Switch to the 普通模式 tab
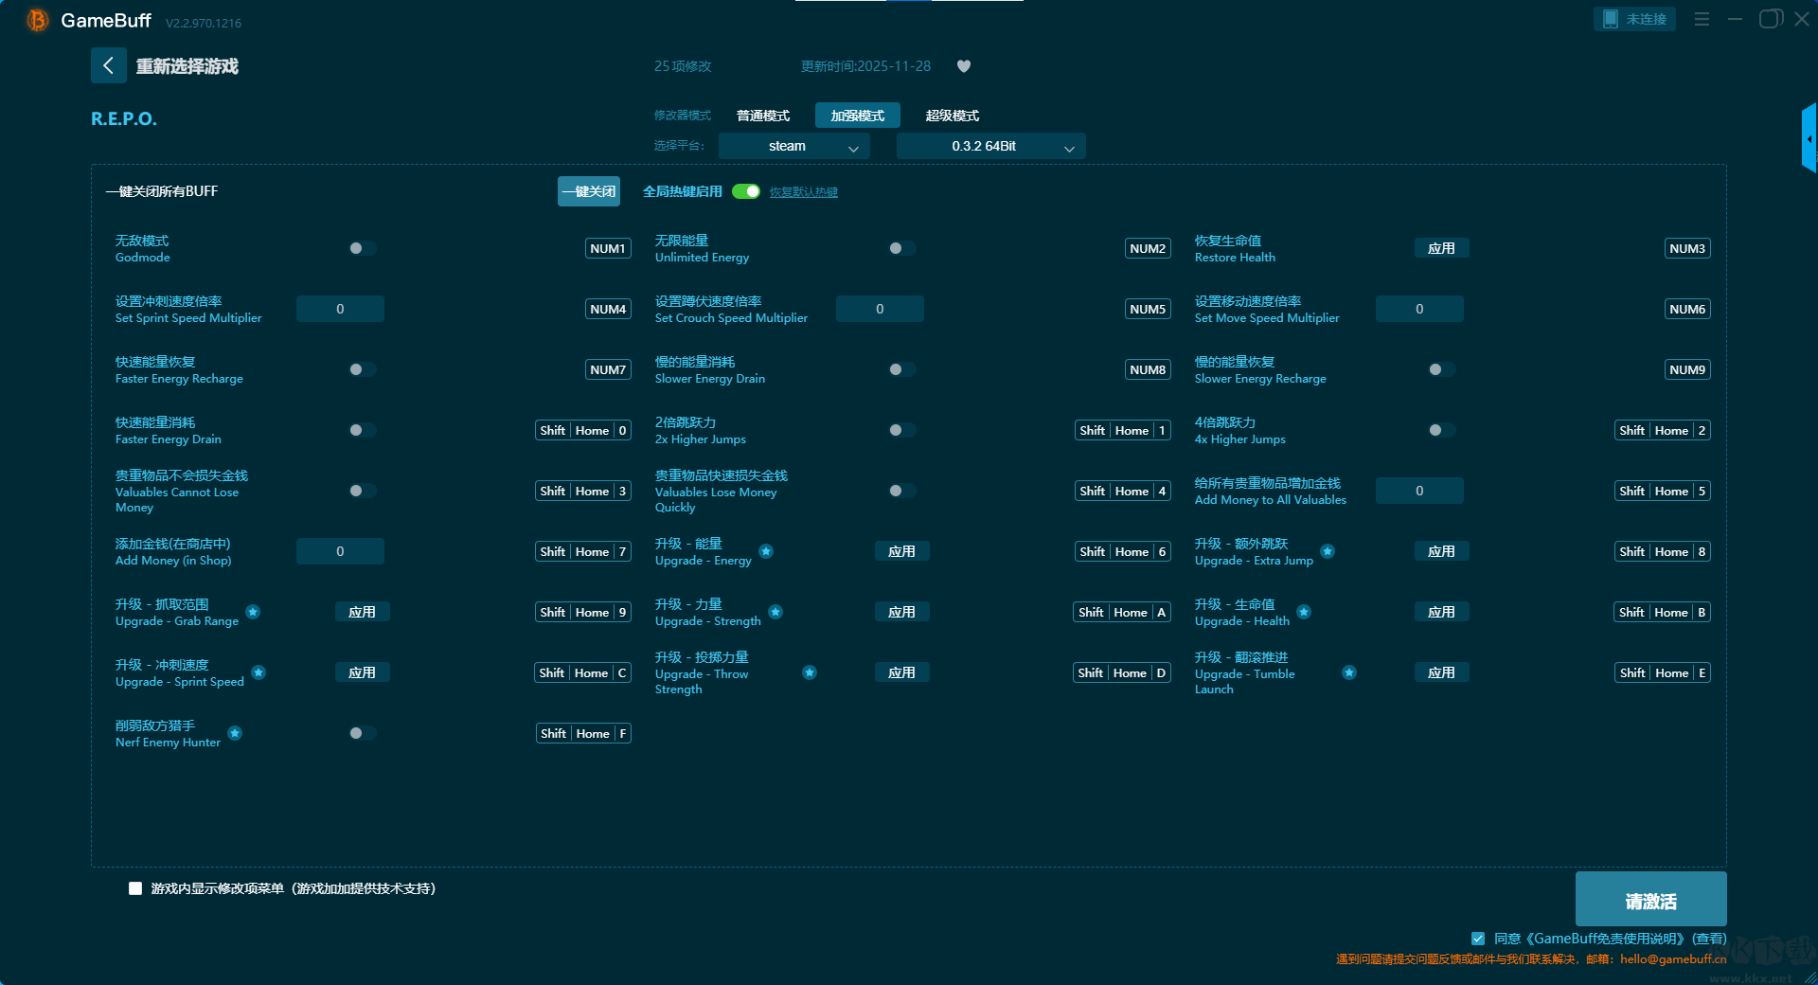coord(763,116)
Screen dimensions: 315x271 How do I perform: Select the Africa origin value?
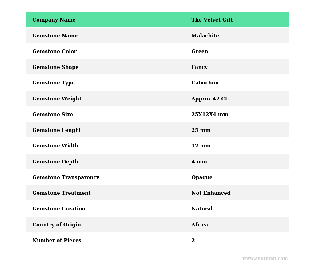click(x=200, y=225)
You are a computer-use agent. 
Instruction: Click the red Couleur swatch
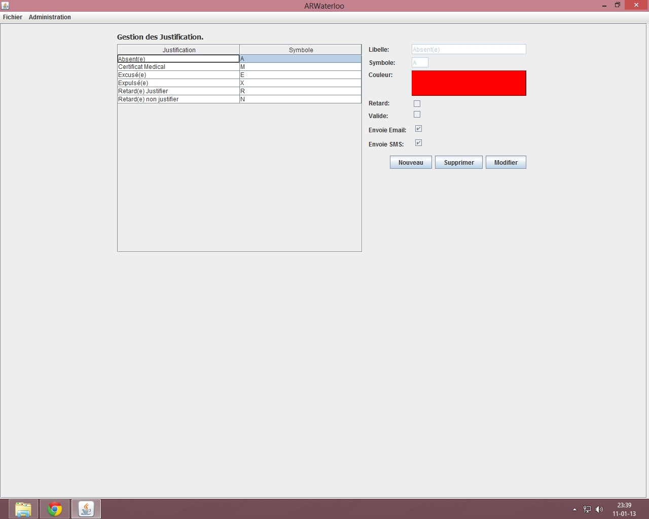(468, 83)
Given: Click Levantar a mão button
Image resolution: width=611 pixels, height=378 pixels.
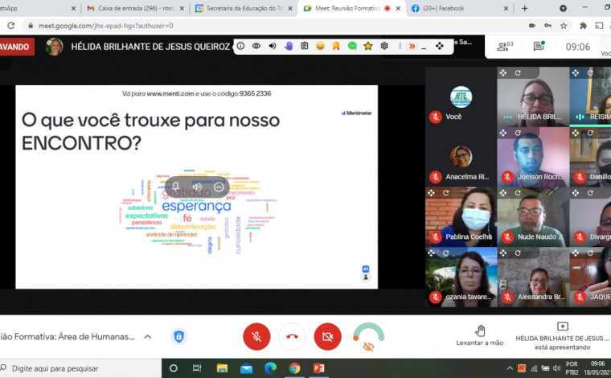Looking at the screenshot, I should (x=479, y=335).
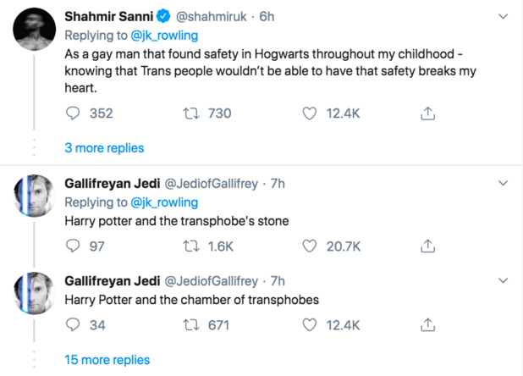Share Shahmir Sanni's tweet
The width and height of the screenshot is (523, 376).
[428, 113]

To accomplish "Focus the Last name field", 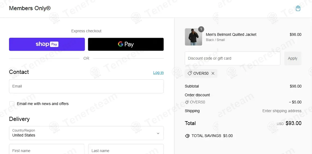I will tap(126, 150).
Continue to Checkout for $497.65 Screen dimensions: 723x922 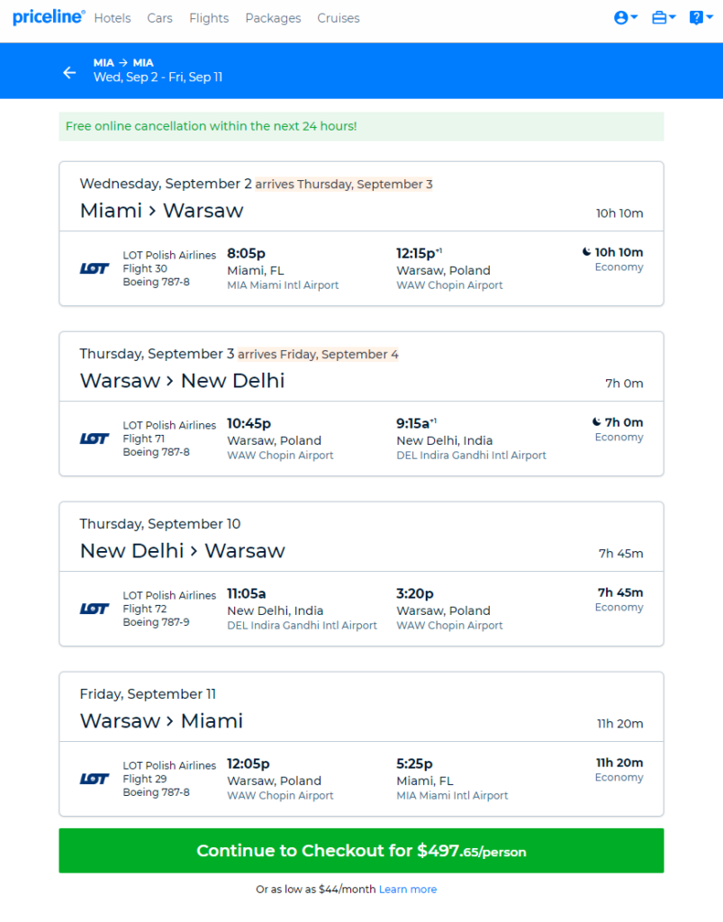pos(362,851)
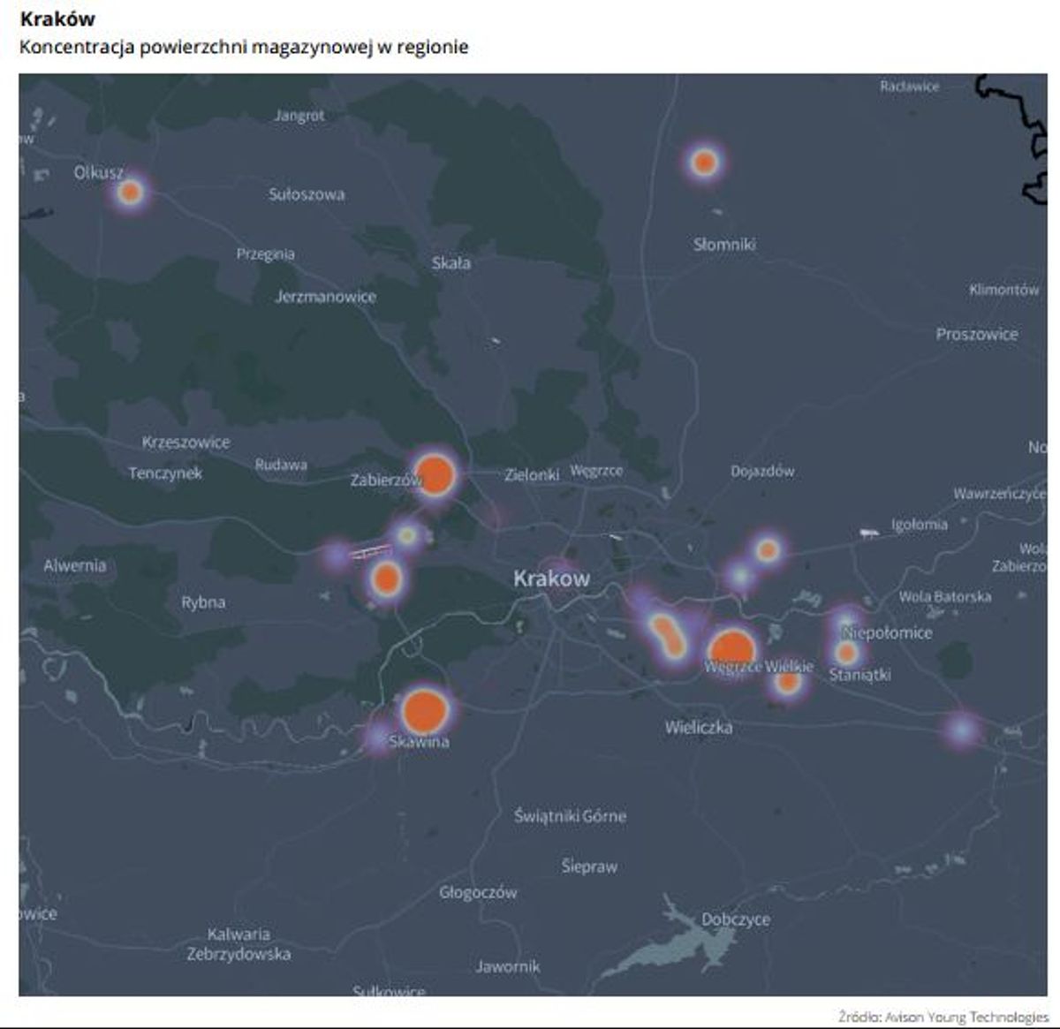This screenshot has height=1029, width=1060.
Task: Select the Dobczyce label near the lake
Action: pos(735,919)
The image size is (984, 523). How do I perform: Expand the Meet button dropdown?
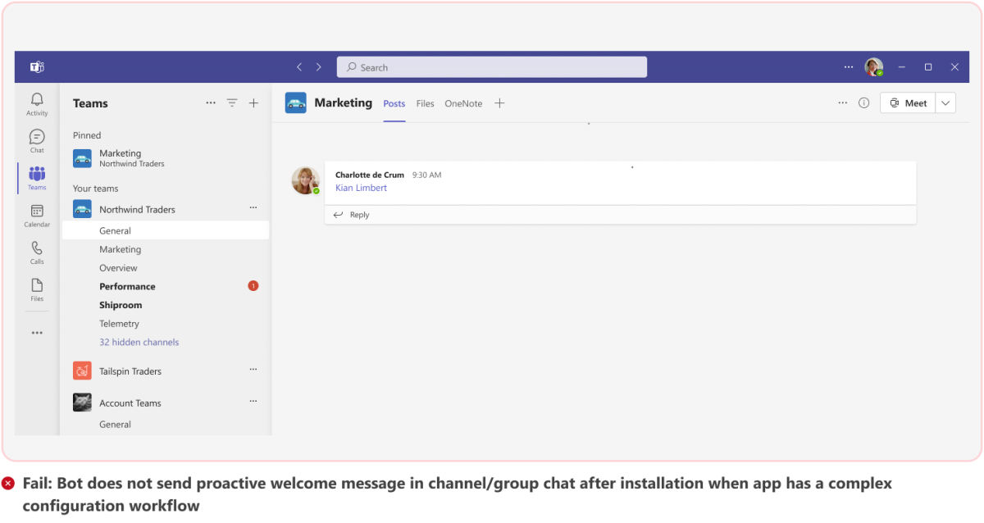(945, 102)
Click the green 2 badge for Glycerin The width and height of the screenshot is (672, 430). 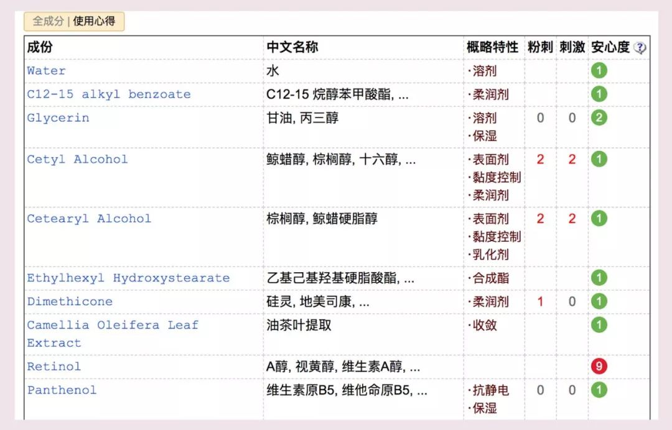point(599,117)
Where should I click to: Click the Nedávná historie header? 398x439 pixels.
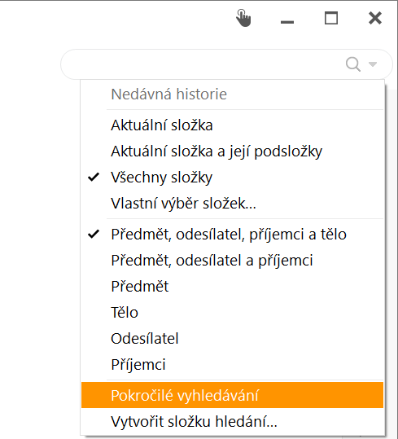click(x=168, y=94)
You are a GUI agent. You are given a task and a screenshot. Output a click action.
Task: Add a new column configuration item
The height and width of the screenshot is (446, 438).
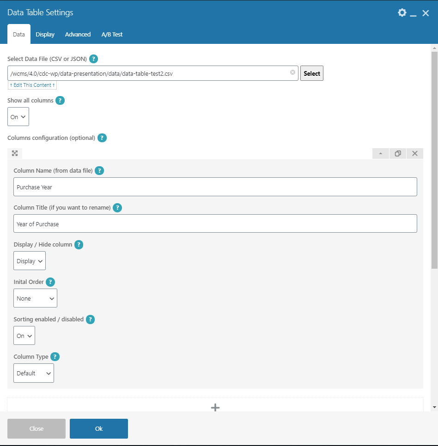(x=215, y=407)
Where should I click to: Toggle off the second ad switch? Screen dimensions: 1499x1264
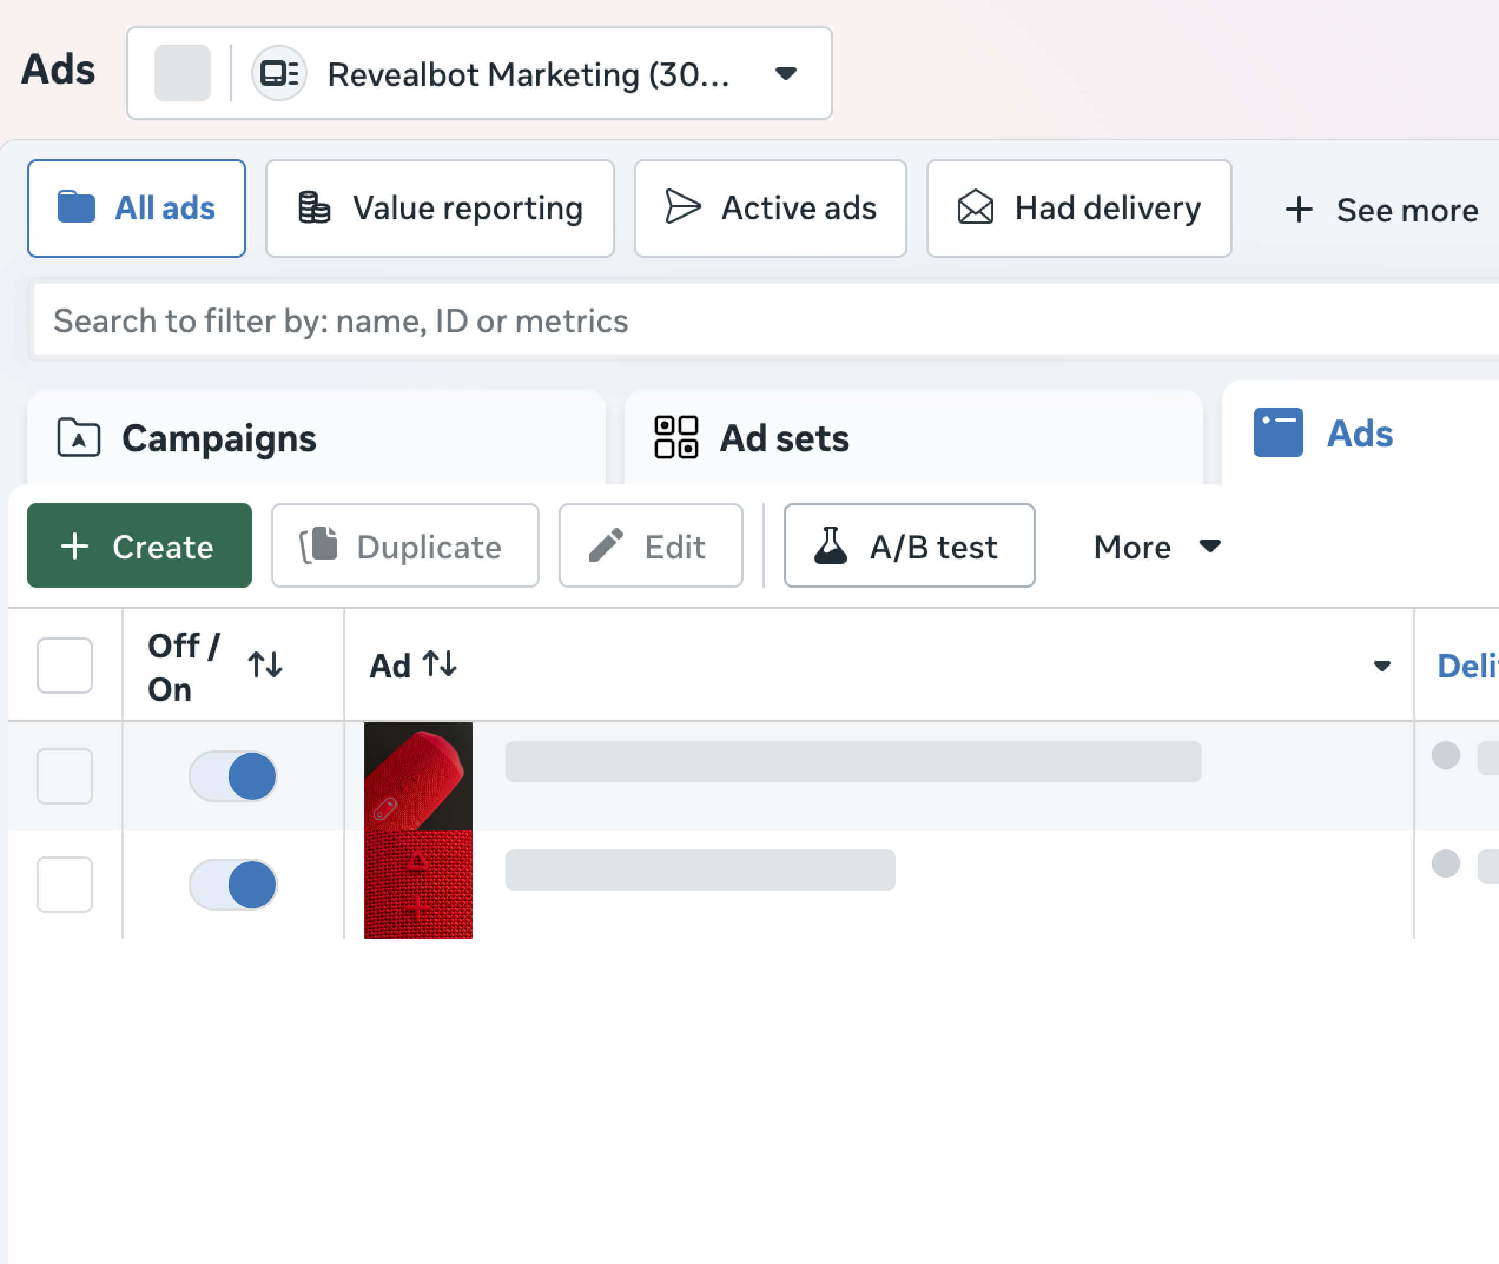coord(233,885)
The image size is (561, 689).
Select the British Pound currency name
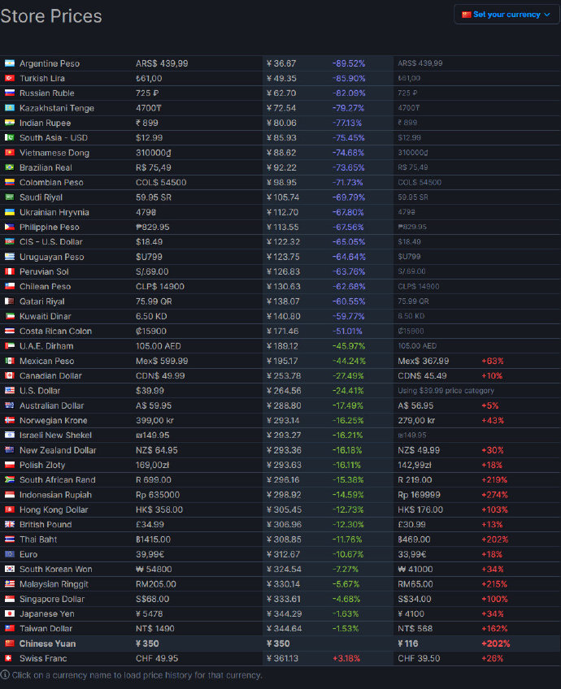click(x=46, y=524)
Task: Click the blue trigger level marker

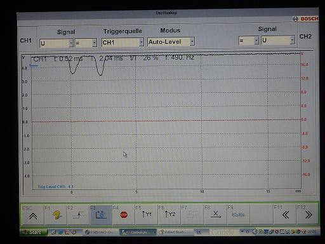Action: (34, 65)
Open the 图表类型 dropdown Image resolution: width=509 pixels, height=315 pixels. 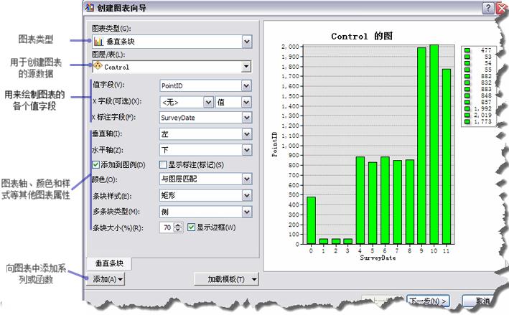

┄┄┄┄┄┄

Problem to solve:
Write out the lines of the records above exactly, starting at the line with "The image size is (561, 689)." and running through the last line of the records, both included. Leave out the pictures.

Result:
The image size is (561, 689).
Select the British Pound currency name
click(x=46, y=524)
Task: Click the blue trigger level marker

Action: (34, 65)
Open the 图表类型 dropdown Image resolution: width=509 pixels, height=315 pixels. 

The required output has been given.